Charles Ellis Johnson and the Erotic Mormon Image

By Mary Campbell

Chicago: University of Chicago Press, 2016. 192 pp. Cloth, $45.00.

Mormon and erotic are words that are not typically paired. Together they might seem contradictory—especially in light of the LDS church’s entrenched position against pornography—yet tantalizing. In her new book, art historian Mary Campbell brings these disparate elements together in an exploration of the work of Charles Ellis Johnson, a lesser-known Salt Lake City photographer who proudly boasted “you see Johnson all over the world” (3). The creation of pornographic photographs dates to the earliest uses of the camera, and, in truth, Johnson’s extant images of scantily clad and bare-breasted young women are tame in comparison to what his contemporaries were producing. The presence of these so-called spicy pictures, however, provides a sharp contrast to Johnson’s other subjects, including his better-known photographs of Wilford Woodruff and other church leaders. It is the contradictions of this photographic chameleon that make Campbell’s book intriguing.

In many ways, however, the lure of the erotic Mormon image is merely a tease (pun intended), and is not the true subject of Campbell’s text. Her larger objective is the investigation of that complicated and thorny period in Mormon history when the LDS church struggled to move beyond its polygamous past. Johnson’s photographs, therefore, provide entrée into an important period, a moment of compromises that eventually transformed Mormons from “peculiar” pariahs into mainstream Americans. According to the author, “it’s a book about the complicated ways this process and its aftershocks played themselves out” in Johnson’s work (14).

In investigating Johnson and his context, it is inevitable that there will be what Campbell calls a “slide” or “point of instability” (106). There simply are a lot of unknowns “in the back corners of Johnson’s archive” (56). Campbell overcomes this challenge through intensive research and penetrating analysis of the photographs. This is particularly true of Johnson’s bluer images, which invite speculation on who made up Johnson’s audience, the identity of the women in these photographs, and how these images could coexist alongside photographs of pious prophets and polygamous wives. The highlight of the text might be the discussion of Johnson’s stereographs of young women posed like eastern odalisques (chapter four). While not unique to Johnson, odalisque poses provide an opportunity to investigate the supposed parallels between polygamous Utah and Middle Eastern harems, which were frequently noted at the time.

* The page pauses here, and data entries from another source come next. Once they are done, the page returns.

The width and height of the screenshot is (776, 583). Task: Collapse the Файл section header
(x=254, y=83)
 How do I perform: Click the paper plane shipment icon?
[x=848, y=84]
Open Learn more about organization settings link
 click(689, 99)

In chapter five Campbell utilizes Johnson’s portraits of Emmeline B. Wells and Martha Hughes Cannon to examine how these “Lady Saints” pushed gender boundaries in Utah and actively engaged in national movements (115).

In general, this book gets weaker as it becomes unmoored from Johnson and his work. This becomes especially apparent in the final chapter, which seems disjointed and lacks the cogency of the previous chapters. In it, Campbell presents an intriguing premise: that Joseph Smith’s use of the Urim and Thummim is comparable to stereoscopy in its ability to transport and decorporalize its viewer. This idea, however is weighed down by a discussion that winds through images of Joseph F. Smith (by an unknown photographer), the Book of Mormon, and the transcendentalists, which are all thinly tied to a final, enigmatic stereograph by Johnson. By and large, Campbell also ignores local connections in lieu of national interests. There is no discussion, for example, of how Johnson’s work compares to that of his photographer peers and competitors, or how his work relates to the nude sketches brought home by the Utah painters trained in the academies of Paris. Johnson was also not the only one to create nudes in his studio; see, for instance, C. W. Carter’s Beauty Unadorned, Paiute.

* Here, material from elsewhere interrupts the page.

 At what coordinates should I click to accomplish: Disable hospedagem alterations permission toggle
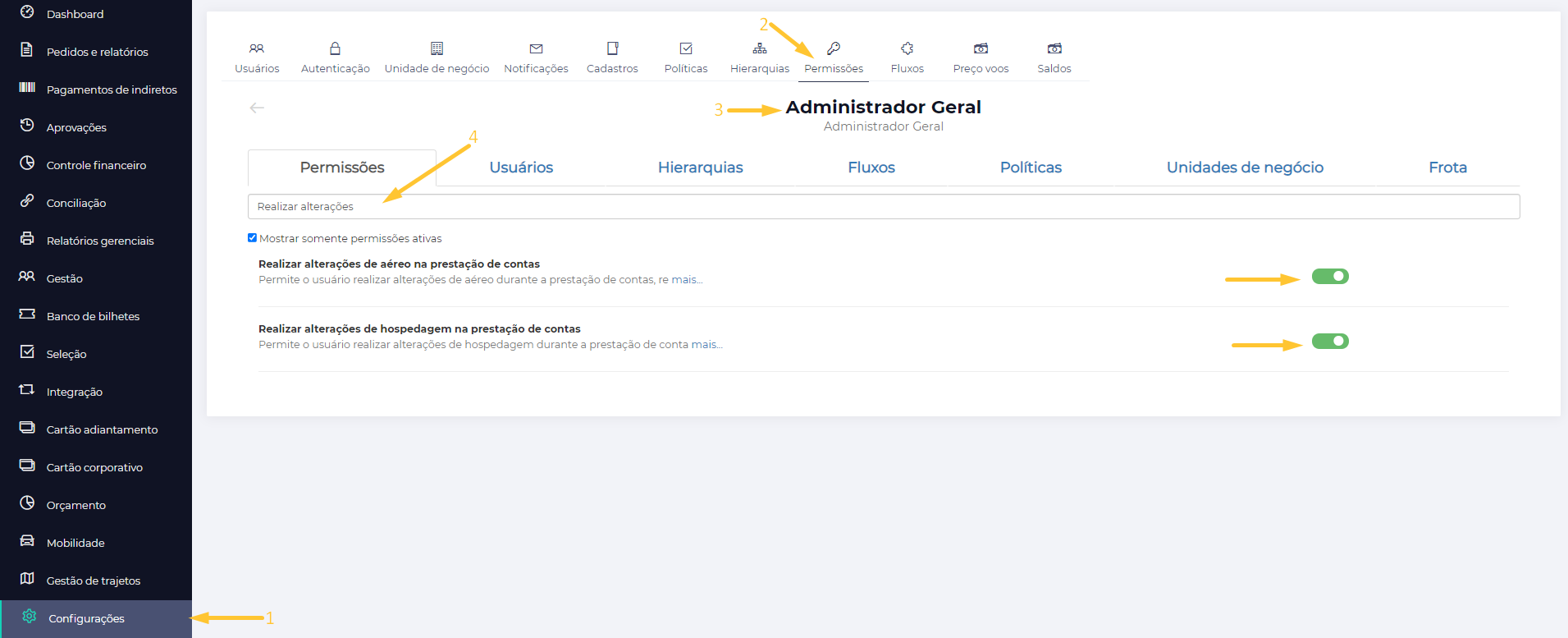click(x=1329, y=342)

At its finer moments, however, Charles Ellis Johnson is very well done. Campbell’s writing is informative, witty, and intelligent. It is well researched and engaging and, when read with texts such as those from Thomas Alexander and W. Paul Reeve, it helps piece together this crucial period in LDS history, as Mormons struggled to find their footings in the arenas of politics, culture, race, gender, and sex.